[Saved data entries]
☆ ☆ ☆ ☆ ☆
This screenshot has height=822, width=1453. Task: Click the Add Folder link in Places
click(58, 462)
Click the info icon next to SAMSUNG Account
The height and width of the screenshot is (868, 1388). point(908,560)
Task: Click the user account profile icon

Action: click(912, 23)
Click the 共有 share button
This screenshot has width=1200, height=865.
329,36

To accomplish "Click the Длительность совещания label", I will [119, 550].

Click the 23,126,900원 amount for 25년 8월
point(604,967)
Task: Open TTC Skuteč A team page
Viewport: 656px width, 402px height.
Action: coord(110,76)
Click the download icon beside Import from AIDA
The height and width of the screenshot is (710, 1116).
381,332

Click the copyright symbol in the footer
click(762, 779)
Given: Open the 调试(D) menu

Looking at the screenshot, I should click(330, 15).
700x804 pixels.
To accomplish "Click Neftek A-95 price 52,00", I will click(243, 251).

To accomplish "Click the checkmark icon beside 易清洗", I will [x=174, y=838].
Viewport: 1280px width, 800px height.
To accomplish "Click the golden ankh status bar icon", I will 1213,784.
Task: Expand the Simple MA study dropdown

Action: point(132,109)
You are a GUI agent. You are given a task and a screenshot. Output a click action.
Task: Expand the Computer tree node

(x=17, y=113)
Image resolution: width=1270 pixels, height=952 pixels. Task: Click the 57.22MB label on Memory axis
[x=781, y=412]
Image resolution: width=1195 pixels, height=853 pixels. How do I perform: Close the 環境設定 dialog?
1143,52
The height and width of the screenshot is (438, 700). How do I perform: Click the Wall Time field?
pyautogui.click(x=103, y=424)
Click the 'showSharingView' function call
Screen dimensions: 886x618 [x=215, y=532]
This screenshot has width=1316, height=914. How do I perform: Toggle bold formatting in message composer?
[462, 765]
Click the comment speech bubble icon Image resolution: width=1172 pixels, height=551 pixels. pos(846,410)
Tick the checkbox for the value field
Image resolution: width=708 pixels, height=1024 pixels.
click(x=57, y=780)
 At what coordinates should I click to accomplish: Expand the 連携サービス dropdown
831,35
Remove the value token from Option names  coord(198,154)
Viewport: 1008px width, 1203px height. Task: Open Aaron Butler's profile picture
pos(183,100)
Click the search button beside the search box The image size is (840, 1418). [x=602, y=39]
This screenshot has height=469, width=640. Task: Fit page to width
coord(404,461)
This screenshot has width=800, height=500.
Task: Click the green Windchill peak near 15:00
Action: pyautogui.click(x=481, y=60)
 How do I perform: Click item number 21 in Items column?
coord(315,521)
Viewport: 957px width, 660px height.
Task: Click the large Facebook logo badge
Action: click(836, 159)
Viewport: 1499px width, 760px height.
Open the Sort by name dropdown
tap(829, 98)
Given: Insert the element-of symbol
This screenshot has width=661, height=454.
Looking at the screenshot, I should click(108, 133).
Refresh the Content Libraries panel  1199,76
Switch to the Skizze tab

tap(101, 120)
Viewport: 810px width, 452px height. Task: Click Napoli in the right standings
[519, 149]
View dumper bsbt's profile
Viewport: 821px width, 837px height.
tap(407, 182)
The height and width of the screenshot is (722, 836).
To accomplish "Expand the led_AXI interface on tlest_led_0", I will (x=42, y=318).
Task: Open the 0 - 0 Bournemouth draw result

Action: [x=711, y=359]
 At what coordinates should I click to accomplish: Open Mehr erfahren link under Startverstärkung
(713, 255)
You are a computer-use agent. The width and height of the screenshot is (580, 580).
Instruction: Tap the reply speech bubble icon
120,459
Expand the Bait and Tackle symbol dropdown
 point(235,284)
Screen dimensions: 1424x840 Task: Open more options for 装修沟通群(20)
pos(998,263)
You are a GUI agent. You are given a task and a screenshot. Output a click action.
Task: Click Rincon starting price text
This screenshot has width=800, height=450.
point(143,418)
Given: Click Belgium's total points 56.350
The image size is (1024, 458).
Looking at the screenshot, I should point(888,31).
☆ ☆ ☆ ☆ ☆
• [The task] Look above for the line with "Task: Click the user account profile icon"; retype exactly that line, every line after it up to the line with "Task: Open TTC Skuteč A team page", and that line too, nothing else.

• [Response to this exercise]
Task: Click the user account profile icon

Action: click(912, 23)
Click the 共有 share button
This screenshot has width=1200, height=865.
329,36

To accomplish "Click the Длительность совещания label", I will [119, 550].

Click the 23,126,900원 amount for 25년 8월
point(604,967)
Task: Open TTC Skuteč A team page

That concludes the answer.